#### [TEXT EXCERPT]
Really low quality gif of the in-progress cooking, a lot needs to be redone or adjusted, like having the hand follow or adjusting the size of everything to fit correctly (I made a mistake with the test scene, so everything is to big) This should at least illustrate the idea.

I think it looks decent already, right? But like I already hinted way too many words ago, it did take me until now to realise some fundamental problems with using Unreal Engine for this…
Mainly, Unreal Engine is a 3D engine. That means, the scene, the way graphics are rendered, the way objects are arranged, and so on, all are designed for 3D. I naively thought, since it had 2D support it would be fine to use.
What a fool I’ve been.
It’s nearly impossible to display anything pixel-perfect. Each pixel gets stretched when the resolution isn’t an even multiple of a certain base, which is sadly the case when trying to use consistent scaling for different screen resolutions. So either I accept non-square pixels or that my game looks horrible on most screens (it also messes with planning the sprite-sizes and full-screen CGs. Joy.) UI-elements are misaligned in regards to the world’s pixels, nevermind the text even with a pixel-art font.
In addition to that, trying to make sure characters can go in front of or behind objects is a nightmare for either visuals or performance. Slightly tilting sprites allows for a performant variant, but bigger sprites break that completely. It also messes with the pixel display, even at 0.5° tilt. (That was the solution I used in my 2019 game jam game). Meanwhile, dynamically adjusting the position of all objects on screen depending on their Y-Coordinate costs quite a lot of performance.
In general, performance is a bit of an issue. I know I’m not the best programmer, even without any code running the engine sometimes falls under 60 fps with just a few sprites on screen. With the moving algorithm that can sometimes end up even lower. Ouch. I might be able to optimise things a bit more here, but without having even added some of the heavier logic yet…
So in all, Unreal might not have been the best choice, though the pixel display issues are by far the ones that annoy me the most.
Future progress
I’d love to be able to say I’m going to have something playable by INSERT DATE HERE, but that’s not realistic. But what I can say is what I’m planning on doing now, so that is at least something. (Though considering those plans, well…)

#### [PROBLEM STATEMENT]
From the post about making a 2D game in Unreal Engine, write out the part that opens with the words containing "It’s nearly impossible" and closes with "a pixel-art font.". The records have nothing to do with this.

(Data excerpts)
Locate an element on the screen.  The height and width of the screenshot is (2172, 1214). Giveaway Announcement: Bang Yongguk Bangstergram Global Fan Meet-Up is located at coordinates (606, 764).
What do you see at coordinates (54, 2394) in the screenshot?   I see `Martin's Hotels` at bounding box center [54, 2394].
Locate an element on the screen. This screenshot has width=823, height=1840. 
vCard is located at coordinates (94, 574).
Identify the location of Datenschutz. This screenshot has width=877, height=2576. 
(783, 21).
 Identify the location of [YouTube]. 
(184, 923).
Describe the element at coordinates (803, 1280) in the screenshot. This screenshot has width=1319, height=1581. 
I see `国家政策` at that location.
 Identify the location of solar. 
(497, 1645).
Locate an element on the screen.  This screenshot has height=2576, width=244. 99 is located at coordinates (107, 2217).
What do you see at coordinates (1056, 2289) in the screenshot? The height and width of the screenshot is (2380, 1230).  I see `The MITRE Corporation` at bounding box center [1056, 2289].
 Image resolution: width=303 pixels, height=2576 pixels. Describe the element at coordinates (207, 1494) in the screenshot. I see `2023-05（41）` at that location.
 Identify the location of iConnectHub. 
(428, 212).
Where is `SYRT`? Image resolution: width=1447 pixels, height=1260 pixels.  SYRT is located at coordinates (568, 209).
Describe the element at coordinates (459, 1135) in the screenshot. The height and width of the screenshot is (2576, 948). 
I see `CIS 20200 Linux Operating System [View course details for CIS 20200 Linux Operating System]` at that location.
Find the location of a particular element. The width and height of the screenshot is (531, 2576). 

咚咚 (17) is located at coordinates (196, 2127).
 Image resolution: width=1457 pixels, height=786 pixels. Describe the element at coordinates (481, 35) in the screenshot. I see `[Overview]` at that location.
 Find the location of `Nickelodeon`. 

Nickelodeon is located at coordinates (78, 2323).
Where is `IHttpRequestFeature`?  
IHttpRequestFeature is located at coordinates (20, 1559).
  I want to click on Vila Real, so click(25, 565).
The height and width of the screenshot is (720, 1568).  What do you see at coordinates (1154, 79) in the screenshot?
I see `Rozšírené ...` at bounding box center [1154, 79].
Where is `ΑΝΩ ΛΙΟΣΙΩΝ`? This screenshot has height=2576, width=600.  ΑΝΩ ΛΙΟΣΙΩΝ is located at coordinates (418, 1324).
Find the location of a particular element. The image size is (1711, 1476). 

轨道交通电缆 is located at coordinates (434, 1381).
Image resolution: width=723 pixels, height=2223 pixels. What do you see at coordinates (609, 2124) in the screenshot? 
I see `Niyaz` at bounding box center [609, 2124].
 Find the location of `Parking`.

#### [WRITTEN ANSWER]
It’s nearly impossible to display anything pixel-perfect. Each pixel gets stretched when the resolution isn’t an even multiple of a certain base, which is sadly the case when trying to use consistent scaling for different screen resolutions. So either I accept non-square pixels or that my game looks horrible on most screens (it also messes with planning the sprite-sizes and full-screen CGs. Joy.) UI-elements are misaligned in regards to the world’s pixels, nevermind the text even with a pixel-art font.